Wat is de politieke relevantie van deze geheimhouding nu belangrijke kerndocumenten
bevestigen wat algemeen bekend werd verondersteld, namelijk dat Nederland gedetailleerde
afspraken over Amerikaanse kernwapens in ons land heeft gemaakt?
Zijn er behalve deze negentien documenten nog meer documenten die u naar aanleiding
van deze publicatie inmiddels bereid bent te publiceren dan wel te de-rubriceren?
Zo ja, wanneer? Indien nee, waarom niet?
Antwoord 2 t/m 4
De documenten waarnaar verwezen wordt in de publicaties zijn afkomstig uit diverse
binnen- en buitenlandse archieven en bronnen, en ook uit verschillende tijdsperiodes.

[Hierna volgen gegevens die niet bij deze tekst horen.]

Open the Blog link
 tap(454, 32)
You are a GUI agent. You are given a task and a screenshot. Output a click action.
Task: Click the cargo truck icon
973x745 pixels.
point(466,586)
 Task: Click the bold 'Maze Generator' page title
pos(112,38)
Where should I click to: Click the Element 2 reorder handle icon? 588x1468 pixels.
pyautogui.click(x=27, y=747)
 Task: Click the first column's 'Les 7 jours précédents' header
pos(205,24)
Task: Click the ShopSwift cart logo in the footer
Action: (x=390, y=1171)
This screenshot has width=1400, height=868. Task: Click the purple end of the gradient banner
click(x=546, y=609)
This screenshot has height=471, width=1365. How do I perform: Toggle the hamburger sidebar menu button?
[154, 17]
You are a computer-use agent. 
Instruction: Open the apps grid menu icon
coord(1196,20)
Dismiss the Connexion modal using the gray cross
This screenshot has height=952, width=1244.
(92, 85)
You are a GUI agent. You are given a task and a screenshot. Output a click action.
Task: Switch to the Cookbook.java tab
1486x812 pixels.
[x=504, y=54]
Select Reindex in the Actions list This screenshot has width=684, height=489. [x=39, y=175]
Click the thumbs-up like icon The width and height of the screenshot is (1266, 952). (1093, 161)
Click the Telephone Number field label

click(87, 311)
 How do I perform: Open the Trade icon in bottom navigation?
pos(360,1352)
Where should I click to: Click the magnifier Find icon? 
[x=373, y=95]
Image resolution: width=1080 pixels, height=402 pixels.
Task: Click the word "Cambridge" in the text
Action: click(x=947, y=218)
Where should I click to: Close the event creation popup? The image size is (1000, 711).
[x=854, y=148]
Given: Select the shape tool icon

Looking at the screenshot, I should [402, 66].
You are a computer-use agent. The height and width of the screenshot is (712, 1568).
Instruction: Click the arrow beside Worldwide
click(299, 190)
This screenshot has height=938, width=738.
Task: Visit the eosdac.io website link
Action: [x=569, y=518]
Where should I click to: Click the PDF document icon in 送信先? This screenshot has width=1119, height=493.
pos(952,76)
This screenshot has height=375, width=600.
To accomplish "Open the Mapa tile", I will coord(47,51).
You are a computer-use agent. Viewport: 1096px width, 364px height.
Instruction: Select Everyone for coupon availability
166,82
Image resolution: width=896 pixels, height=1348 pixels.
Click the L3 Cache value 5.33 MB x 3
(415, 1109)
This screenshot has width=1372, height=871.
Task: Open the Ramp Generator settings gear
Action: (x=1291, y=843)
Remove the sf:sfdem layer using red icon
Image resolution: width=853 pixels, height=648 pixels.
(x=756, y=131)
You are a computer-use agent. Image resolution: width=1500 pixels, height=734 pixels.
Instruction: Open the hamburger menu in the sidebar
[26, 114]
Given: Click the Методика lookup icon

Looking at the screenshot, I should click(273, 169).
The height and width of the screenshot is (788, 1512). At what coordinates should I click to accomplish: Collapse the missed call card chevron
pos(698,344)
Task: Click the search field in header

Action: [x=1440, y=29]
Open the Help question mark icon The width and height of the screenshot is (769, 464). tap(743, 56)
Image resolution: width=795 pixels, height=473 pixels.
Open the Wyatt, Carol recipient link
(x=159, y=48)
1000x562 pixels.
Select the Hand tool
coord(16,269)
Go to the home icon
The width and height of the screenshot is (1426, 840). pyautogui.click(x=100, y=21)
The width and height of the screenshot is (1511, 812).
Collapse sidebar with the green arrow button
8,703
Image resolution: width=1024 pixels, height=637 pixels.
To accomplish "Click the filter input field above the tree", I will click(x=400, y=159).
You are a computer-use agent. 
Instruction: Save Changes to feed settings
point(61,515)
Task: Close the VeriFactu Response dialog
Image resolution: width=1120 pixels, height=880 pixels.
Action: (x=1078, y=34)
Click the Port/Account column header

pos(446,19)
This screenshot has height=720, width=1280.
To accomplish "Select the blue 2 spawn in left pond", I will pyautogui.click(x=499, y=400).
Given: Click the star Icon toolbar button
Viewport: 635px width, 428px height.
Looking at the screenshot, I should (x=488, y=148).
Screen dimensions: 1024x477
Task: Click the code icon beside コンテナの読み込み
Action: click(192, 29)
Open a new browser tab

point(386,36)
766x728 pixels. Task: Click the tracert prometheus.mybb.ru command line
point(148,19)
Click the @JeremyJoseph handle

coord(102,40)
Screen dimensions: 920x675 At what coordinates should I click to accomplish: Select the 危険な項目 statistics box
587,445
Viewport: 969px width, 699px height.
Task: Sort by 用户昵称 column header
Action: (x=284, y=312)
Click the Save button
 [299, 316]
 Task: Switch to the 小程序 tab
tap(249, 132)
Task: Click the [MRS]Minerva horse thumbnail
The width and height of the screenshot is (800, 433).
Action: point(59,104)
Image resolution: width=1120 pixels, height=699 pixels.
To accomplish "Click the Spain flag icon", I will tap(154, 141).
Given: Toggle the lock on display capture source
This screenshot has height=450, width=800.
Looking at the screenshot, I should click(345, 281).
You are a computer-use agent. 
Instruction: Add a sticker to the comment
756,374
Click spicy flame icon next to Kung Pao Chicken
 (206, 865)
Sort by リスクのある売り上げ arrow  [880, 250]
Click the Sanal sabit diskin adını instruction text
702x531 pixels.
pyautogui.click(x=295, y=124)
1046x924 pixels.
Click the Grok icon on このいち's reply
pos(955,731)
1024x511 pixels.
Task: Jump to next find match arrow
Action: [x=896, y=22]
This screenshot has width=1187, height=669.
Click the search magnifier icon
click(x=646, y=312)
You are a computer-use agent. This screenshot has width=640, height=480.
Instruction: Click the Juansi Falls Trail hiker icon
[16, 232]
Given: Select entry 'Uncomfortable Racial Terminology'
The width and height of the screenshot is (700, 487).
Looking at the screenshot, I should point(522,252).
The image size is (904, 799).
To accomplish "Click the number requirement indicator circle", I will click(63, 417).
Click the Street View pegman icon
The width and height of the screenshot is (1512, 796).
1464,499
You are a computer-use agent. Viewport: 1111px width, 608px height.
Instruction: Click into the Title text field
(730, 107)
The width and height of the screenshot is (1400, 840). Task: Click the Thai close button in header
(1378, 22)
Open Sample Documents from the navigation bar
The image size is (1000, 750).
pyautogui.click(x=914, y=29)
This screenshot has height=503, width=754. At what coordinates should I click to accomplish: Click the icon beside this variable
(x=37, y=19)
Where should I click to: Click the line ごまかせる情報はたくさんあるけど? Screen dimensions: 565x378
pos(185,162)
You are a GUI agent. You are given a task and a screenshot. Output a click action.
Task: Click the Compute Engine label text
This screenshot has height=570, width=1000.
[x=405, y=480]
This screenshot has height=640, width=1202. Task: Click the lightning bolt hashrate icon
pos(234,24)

Sommige documenten zijn ook door Nederland zelf vrijgegeven. Het is geen geheim dat
Amerikaanse kernwapens gestationeerd zijn op het Europese grondgebied van de NAVO,
maar op grond van bondgenootschappelijke afspraken kunnen geen mededelingen worden
gedaan over de aantallen en locaties, noch over eventuele bilaterale of multilaterale
overeenkomsten die verband houden met de kernwapentaak van Nederland in het kader
van de bondgenootschappelijke verdediging. Overwegingen van veiligheid liggen hieraan
ten grondslag. Alle bondgenoten onderschrijven deze geheimhoudingsplicht.
Vraag 5 en 6
Waarom hebt u in dat licht wel een aantal documenten vrijgegeven op 15 juli 2020 en
was u niet bereid documenten die over hetzelfde onderwerp gaan en in dezelfde periode
speelden niet openbaar te maken? Kunt u uw antwoorden toelichten?2
Deelt u de opvatting dat naar aanleiding van de langdurige strijd van onderzoekers
die uiteindelijk leidde tot publicatie op 15 januari 2021 er geen reden is verdere
de-rubricering tegen te houden? Zo nee, waarom niet?
Antwoord 5 en 6
Op grond van overwegingen van staatsveiligheid kunnen geen mededelingen worden gedaan
over geheime verdragen tussen Nederland en andere landen. Geheimhouding van verdragen
is aan de orde, wanneer verdragen door openbaarmaking hun reden van bestaan verliezen.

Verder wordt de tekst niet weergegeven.